Jordan to retake lands leased by Israel

King Abdullah II announced Ghumar and Al-Baqoura’s return to ‘full sovereignty’

November 10, 2019 09:32 pm | Updated 09:32 pm IST

Jordanian soldiers gathering around a tent ahead of a ceremony at site of Naharayim on Sunday.

Jordanian soldiers gathering around a tent ahead of a ceremony at site of Naharayim on Sunday.

Jordan has pulled out of a 25-year-old landmark agreement that allowed Israeli farmers to cultivate in two pieces of agricultural lands that was leased by Israel.

Under the deal, part of the 1994 Jordan-Israel peace treaty, two territories straddling the border were recognised as under Jordanian sovereignty but with special provisions allowing Israeli farmers to work the land and visitors to tour the Isle of Peace park in the area.

But in 2018, Jordan said it did not want to continue the arrangement, in what was widely seen as a sign of increasingly strained diplomatic relations.

King Abdullah formally declared on Sunday the end of the 25-year special regime, which most Jordanians saw as a humiliation that perpetuated Israeli “occupation” of Jordanian territory.

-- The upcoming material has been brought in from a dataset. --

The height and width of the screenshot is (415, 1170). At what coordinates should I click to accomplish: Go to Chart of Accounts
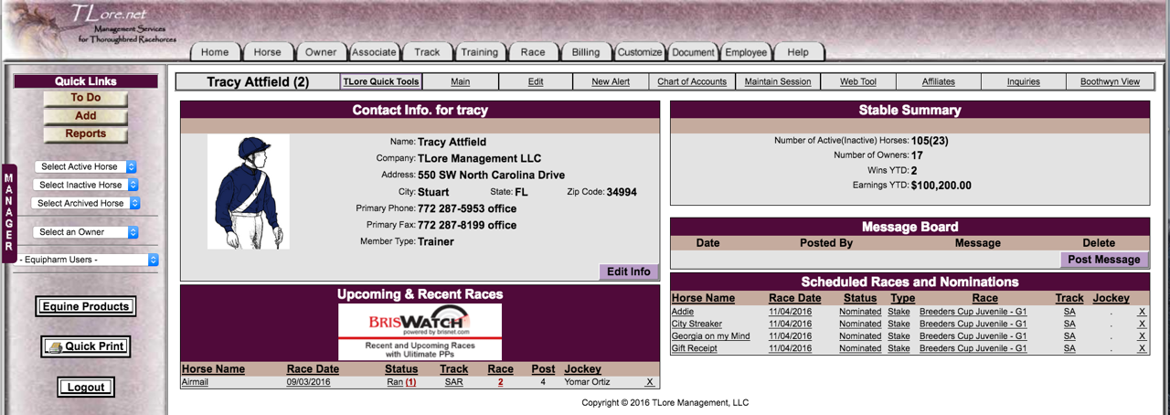point(692,81)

“I announce the end of the work in the special annex in the two areas Ghumar and Baqoura [Naharayim in Hebrew], in the peace treaty and impose our full sovereignty on every inch of them,” the king said in a speech marking the start of a new parliamentary session.

For the Israelis farming the land, the agreement’s expiry is a sharp blow. “It was like a punch to the face,” said Eli Arazi, 74, a farmer whose community worked one of the land parcels in Baqoura.